Look through the listing below and count the lines holding "Switch". Reply with the number alone.

** Opening SOURCE MATERIAL block **

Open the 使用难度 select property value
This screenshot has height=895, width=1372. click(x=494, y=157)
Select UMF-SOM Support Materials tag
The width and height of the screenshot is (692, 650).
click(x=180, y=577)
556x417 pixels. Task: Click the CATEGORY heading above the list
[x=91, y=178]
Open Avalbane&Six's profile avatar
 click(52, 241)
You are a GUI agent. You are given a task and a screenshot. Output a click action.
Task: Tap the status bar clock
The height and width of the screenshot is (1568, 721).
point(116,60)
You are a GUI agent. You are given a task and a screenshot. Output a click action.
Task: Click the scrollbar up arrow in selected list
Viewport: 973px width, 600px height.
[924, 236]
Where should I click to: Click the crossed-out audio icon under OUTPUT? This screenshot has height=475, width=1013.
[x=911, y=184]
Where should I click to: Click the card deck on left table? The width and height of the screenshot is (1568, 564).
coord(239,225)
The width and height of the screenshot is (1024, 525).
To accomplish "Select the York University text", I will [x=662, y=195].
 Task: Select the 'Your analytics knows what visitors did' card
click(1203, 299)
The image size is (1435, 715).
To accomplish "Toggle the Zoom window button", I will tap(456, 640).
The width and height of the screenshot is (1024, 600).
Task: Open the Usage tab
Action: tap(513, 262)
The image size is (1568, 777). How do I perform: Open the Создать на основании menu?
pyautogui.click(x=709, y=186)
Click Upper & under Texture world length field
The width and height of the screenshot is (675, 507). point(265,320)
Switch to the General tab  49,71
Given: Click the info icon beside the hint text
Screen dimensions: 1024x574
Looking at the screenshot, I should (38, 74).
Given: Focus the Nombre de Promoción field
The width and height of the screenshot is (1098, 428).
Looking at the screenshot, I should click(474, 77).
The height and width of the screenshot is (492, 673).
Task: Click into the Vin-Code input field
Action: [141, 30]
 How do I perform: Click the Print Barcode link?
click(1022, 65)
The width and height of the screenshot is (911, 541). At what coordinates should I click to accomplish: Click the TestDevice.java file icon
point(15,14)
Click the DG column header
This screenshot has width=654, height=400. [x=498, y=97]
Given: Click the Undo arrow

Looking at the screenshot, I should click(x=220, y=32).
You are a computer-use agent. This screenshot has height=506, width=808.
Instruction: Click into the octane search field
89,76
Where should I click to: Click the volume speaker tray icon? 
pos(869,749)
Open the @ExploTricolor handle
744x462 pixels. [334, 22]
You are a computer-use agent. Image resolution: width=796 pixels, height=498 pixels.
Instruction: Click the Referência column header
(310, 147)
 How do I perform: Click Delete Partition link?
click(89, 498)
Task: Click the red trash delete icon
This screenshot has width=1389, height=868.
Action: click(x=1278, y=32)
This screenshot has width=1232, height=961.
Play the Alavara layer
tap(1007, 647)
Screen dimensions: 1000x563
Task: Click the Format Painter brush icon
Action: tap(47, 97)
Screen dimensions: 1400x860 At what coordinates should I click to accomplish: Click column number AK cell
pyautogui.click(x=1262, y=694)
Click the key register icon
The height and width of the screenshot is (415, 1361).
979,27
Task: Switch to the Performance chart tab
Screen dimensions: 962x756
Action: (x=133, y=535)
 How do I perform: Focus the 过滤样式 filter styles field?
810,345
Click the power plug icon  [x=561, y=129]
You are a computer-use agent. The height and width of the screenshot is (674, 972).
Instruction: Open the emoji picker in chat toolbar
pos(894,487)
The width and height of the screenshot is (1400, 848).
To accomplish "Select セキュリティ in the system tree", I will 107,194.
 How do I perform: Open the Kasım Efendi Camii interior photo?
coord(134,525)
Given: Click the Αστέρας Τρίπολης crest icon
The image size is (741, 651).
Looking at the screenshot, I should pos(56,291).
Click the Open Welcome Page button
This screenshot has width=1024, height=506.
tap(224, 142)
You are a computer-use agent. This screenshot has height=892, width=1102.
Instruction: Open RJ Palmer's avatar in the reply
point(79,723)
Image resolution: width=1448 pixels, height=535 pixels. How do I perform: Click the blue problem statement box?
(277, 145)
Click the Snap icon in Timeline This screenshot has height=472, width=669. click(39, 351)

** Closing SOURCE MATERIAL block **

TASK OUTPUT :: 2